There is an extensive review of their outlook published as a glossy company booklet and as a PDF. This was mailed to some academics. Lots of pictures about the town meetings and what not. I emailed some questions to the addresses on the booklet and never heard from anyone. I assume I'm now on some watch list.

Isn't this just typical MSNBC "reporting" about energy? I have heard the same stuff on their "Today" show many times also, the level of misinformation is mind numbing (isn't that the point?). As the economists tell us, the earth just magically makes as much of this stuff as our economic engines require: Repeat until critical thinking stops, "We believe in the TechnoFIX". Glad to see this posted.

Kiashu,

The young Republicans want to believe in the infinite power of markets (held back only by evil socialist Democrats of course).

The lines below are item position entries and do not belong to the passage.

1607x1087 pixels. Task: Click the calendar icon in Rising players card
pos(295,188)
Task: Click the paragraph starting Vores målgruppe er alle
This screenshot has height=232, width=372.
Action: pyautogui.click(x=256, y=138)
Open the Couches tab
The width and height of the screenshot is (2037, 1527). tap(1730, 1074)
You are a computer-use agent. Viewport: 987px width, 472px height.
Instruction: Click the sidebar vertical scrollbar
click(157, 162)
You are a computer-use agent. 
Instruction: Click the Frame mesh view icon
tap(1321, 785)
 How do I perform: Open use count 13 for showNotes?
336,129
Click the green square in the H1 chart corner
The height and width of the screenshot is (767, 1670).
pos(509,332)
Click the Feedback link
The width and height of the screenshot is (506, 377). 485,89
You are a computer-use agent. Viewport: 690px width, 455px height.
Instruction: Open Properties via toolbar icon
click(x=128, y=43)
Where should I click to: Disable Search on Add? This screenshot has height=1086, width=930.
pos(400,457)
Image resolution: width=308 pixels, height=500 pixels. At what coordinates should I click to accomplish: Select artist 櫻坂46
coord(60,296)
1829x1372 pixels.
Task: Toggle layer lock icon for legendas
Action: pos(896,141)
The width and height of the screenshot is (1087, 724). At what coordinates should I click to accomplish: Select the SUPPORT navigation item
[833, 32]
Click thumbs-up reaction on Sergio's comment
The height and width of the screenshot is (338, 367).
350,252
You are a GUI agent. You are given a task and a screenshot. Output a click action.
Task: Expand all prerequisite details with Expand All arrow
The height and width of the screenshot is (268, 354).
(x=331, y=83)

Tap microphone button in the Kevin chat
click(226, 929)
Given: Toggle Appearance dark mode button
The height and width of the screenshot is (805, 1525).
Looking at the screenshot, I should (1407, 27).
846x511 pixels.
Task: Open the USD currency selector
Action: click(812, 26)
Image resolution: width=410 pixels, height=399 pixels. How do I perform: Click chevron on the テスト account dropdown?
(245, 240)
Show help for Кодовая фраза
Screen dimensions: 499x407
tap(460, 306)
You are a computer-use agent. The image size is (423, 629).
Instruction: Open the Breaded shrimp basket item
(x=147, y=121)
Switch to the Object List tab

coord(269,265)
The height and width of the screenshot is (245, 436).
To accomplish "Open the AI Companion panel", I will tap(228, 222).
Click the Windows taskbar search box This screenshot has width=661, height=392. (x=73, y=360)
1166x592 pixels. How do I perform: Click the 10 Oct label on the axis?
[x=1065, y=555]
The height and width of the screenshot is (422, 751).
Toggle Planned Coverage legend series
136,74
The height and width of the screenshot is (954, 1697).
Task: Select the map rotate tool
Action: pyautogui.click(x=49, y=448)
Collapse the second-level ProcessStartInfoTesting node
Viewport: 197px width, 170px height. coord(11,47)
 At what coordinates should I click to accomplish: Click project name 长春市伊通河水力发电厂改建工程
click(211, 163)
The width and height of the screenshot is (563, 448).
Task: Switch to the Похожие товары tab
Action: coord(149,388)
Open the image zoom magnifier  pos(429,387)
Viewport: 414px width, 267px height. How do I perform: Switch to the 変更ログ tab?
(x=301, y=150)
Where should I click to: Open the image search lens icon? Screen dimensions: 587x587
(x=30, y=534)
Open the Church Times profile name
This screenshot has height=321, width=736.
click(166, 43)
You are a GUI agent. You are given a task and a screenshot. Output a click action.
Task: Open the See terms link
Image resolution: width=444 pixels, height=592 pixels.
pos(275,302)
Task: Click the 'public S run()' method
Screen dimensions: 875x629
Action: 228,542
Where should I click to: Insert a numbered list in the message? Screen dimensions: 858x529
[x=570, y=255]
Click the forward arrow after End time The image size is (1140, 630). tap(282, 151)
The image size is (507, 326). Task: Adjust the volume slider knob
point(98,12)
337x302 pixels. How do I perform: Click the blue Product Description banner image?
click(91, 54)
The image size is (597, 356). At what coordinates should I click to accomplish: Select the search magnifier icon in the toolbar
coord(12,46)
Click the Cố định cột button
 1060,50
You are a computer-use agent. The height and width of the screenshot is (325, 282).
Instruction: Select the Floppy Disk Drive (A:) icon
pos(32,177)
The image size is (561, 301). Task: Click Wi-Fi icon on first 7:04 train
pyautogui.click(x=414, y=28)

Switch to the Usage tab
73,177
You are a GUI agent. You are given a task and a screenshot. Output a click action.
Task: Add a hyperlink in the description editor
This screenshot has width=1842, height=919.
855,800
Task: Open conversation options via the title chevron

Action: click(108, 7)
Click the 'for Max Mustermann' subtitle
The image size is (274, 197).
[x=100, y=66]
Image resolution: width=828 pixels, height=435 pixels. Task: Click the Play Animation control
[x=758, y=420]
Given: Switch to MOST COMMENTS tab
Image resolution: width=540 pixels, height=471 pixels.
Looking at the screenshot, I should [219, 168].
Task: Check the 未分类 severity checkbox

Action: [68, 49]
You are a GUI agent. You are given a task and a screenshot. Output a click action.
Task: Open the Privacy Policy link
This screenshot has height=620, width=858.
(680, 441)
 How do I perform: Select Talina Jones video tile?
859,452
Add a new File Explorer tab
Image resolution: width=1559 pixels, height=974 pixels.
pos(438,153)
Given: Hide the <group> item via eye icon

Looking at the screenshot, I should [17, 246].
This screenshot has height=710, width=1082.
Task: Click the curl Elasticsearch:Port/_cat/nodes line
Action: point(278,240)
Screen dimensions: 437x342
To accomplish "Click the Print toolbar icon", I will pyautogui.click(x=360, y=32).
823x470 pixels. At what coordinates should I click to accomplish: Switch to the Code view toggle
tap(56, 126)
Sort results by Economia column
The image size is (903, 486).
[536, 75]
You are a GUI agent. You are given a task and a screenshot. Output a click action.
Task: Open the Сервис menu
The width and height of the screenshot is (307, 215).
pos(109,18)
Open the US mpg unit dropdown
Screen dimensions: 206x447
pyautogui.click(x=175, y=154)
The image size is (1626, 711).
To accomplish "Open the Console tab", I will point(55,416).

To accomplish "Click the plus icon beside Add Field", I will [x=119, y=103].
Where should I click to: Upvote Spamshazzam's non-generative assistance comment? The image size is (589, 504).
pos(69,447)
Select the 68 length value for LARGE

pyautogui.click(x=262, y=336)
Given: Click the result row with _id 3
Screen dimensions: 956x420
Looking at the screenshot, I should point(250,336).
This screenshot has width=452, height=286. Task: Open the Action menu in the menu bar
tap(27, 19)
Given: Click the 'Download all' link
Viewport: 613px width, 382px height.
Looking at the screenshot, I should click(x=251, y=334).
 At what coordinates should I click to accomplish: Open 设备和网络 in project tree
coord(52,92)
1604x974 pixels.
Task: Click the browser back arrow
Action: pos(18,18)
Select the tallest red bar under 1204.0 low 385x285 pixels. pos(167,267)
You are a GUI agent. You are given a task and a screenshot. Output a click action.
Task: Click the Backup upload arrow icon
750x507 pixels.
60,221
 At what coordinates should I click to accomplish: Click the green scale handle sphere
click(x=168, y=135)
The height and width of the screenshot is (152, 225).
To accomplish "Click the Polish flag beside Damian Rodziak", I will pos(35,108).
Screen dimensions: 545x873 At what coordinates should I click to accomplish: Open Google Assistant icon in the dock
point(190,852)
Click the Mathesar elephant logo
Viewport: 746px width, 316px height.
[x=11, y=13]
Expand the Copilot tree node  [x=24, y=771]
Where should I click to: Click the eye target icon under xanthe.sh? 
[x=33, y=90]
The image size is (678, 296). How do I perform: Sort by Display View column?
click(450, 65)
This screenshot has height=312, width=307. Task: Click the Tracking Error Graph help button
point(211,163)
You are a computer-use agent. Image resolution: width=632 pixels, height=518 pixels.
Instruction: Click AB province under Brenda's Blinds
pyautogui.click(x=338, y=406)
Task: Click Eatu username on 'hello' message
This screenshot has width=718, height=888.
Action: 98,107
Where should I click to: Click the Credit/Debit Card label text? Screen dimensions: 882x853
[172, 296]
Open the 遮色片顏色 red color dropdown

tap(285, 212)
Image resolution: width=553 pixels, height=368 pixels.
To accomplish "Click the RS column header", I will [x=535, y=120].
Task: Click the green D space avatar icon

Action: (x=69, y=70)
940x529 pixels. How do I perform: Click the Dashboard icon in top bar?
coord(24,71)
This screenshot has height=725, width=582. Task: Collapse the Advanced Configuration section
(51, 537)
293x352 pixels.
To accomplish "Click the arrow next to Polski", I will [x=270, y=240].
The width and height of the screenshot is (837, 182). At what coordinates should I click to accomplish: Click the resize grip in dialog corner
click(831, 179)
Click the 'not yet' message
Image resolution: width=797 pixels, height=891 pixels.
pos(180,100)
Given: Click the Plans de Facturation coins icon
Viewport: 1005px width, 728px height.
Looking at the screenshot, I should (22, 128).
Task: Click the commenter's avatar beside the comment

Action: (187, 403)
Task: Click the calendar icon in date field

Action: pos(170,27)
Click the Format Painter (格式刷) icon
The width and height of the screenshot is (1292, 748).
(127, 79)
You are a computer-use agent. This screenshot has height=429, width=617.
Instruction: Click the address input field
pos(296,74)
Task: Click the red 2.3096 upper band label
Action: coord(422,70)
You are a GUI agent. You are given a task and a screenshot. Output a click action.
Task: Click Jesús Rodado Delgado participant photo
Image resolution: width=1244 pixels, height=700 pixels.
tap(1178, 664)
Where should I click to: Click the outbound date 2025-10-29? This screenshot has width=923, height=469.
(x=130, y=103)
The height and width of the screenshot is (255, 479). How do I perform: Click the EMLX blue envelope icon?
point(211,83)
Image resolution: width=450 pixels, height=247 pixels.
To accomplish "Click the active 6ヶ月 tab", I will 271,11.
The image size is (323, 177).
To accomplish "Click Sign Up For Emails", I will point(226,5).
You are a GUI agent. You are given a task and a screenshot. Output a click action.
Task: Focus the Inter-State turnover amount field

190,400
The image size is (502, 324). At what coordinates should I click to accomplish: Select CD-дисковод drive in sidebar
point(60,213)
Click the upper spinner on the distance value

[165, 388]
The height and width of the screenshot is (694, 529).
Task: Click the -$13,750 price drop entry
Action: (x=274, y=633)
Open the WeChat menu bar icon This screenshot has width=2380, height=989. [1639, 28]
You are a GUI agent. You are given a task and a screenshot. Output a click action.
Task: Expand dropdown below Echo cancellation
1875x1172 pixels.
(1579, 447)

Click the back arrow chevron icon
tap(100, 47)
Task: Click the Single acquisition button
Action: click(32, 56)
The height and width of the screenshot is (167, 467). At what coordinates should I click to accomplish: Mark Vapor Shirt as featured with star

The young Democrats wants to believe there's so much oil left that we need to ban evil SUVs (owned by evil old rich Republicans of course) to save the polar ice caps.

Meanwhile those with a more reality orientation see that oil production is going to start declining and that we are therefore in deep trouble.

I think CNBC has the potential to be used as a tool for moneyed interests that thrive on market volatility. The timing of this interview with Hofmeister comes at a very opportune moment to turn public sentiment, or at least provide a plausible explanation for forward market behavior. Certainly crude as well as other commodities were overbought recently, providing a perfect time to go short.

For those of us thinking in geologic time parameters, recent market action is a blip. The trend in price is up, there is no doubt. The invasion of Iraq is proof positive.